The method is that – your mortgage lender operates an account for you where they save a monthly sum to obtain the whole amount of both the property tax and home insurance on time. They even pay for you without any difficulties on your side. This may sound to you simply awesome, but there are some other factors that you should consider in this case.

 

To operate an escrow account, the mortgage lender asks for a regular payment along with your monthly loan imbursement. What more, they even can charge you a bit more fees as a charge to free you from these annual worry. Still, you may find this is a small token from you to your lender for unfettering you from much troublesome anxieties. But did you ever consider that you could have saved some money if you would not go for an escrow account?

 

Well, this is the conclusion that you should have reached earlier, because personal finance management needs at least this much attention.

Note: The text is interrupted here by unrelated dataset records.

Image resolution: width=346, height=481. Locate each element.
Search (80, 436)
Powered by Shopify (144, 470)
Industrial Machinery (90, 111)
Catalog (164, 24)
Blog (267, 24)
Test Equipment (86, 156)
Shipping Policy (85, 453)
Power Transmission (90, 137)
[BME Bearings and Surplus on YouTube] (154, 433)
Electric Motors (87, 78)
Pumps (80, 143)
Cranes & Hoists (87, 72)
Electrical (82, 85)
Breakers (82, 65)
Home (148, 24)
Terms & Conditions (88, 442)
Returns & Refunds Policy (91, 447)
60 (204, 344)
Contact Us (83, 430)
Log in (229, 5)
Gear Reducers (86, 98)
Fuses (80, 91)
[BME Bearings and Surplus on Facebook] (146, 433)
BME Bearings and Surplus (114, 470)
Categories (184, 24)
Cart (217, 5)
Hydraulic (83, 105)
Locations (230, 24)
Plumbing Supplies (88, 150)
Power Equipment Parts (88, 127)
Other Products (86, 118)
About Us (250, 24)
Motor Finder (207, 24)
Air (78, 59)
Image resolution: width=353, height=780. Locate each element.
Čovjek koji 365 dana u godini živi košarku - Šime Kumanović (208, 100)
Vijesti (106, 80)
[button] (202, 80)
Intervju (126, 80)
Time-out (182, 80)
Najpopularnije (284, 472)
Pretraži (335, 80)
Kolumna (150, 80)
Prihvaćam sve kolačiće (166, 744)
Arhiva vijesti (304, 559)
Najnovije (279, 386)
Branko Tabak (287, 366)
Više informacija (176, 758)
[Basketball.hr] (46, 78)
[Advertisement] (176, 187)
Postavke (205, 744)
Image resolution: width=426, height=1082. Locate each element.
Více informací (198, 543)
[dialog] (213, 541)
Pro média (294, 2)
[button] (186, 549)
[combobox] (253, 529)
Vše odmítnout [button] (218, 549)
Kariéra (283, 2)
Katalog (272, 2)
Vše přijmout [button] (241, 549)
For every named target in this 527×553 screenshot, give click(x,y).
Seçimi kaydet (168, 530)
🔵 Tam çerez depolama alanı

Paying property taxes and home insurance dues are your responsibility. If you can be a little more cautious to save some money regularly from your monthly budget for these two purposes, then perhaps at the time to disburse these amounts, you will receive some money as earning from this saving.

 

When the mortgage lenders take money from you to accumulate it for property taxes and home insurance in an account, they do not pay your its interest. Though, at some states, the interest payment on an escrow account is necessary, but still it is not properly implied.

 

This means, if you have had put that money on a high interest saving account by yourself, you would have saved a lump sum as an interest payment on your saving. And even this all without paying the extra fees that the mortgage lenders ask for to operate an impound account. So, this comes to be a double savings for you.

 

There are few other factors to consider now at this situation. As you now will prefer a mortgage loan without the escrow account assembled with it, you will find that you have to pay extra interest rate for this. Again, if at the middle of a loan, you opt to close the escrow account, you will be charged a considerable amount to avail this feature. It is advisable in this case to scan your lender’s offer sensibly and then opt for the best option that saves you most money.